— START —

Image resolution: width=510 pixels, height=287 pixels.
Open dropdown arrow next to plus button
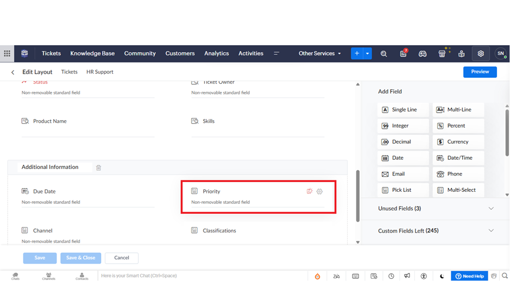(368, 54)
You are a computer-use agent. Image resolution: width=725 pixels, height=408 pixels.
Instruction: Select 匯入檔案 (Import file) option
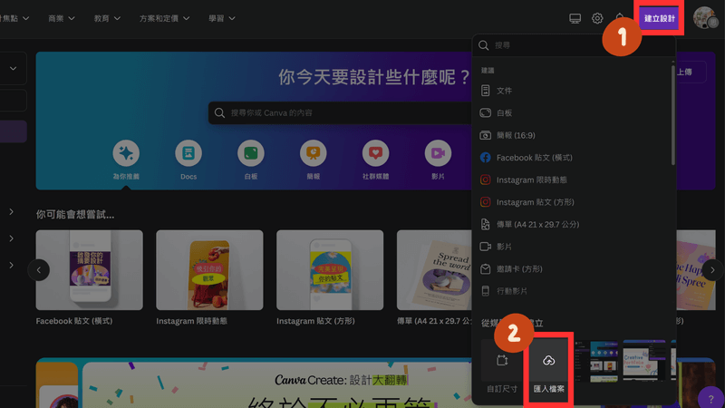pos(549,369)
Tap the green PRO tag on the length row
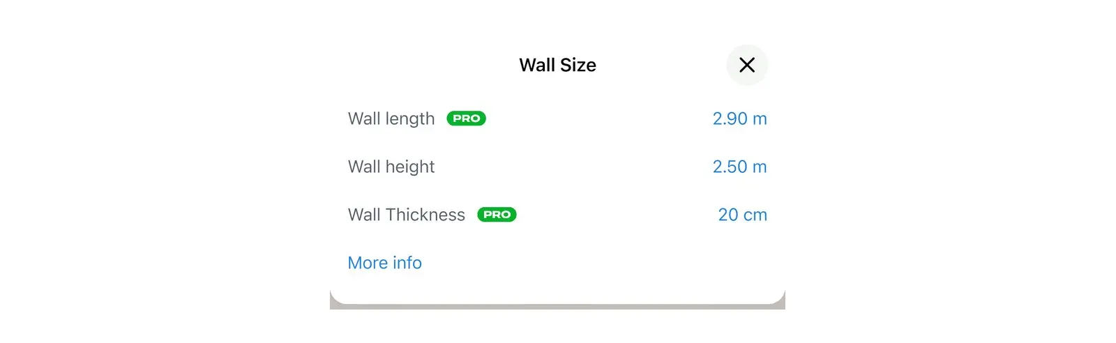 click(x=467, y=119)
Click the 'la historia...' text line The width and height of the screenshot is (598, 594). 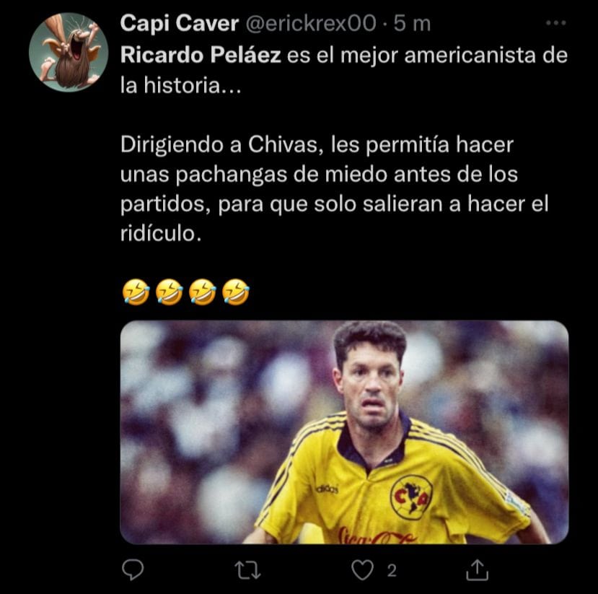(181, 85)
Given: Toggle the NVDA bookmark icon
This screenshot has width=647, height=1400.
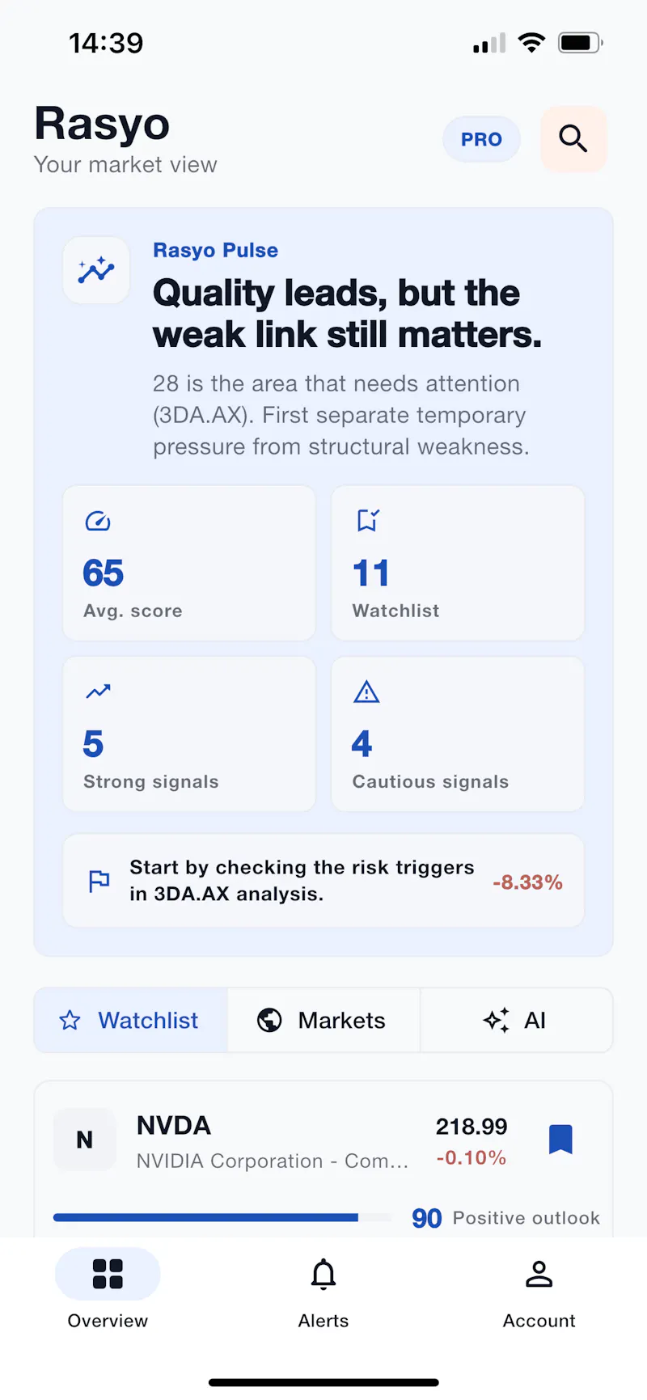Looking at the screenshot, I should tap(560, 1139).
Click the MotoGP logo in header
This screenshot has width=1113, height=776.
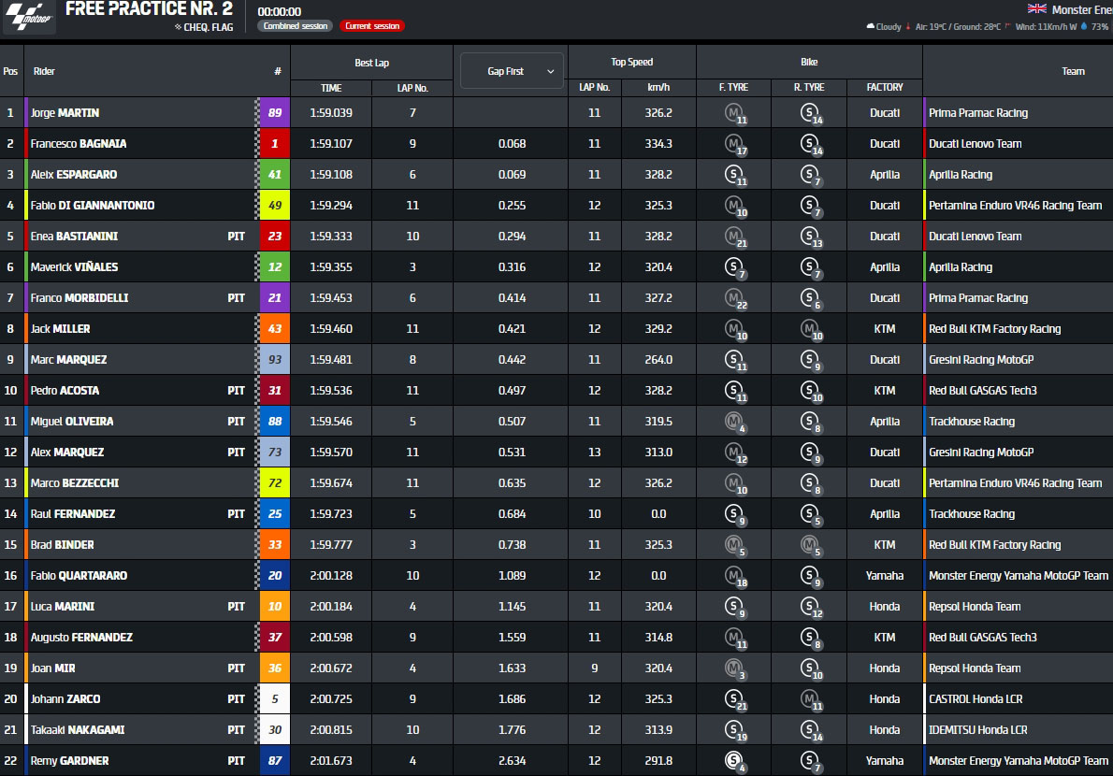click(29, 17)
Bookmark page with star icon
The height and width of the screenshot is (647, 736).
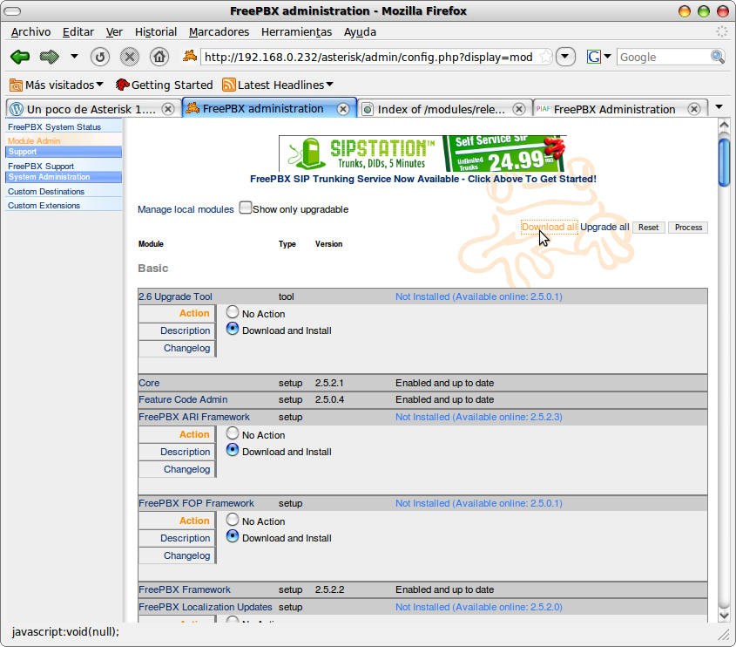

— END —

**What is required**. Copy out the material above, starting at the line that contains "Click the MotoGP logo in header" and ending with the last line of the material, both included. Leave the pictures out.

**Correct answer**.
Click the MotoGP logo in header
This screenshot has width=1113, height=776.
click(29, 17)
Bookmark page with star icon
The height and width of the screenshot is (647, 736).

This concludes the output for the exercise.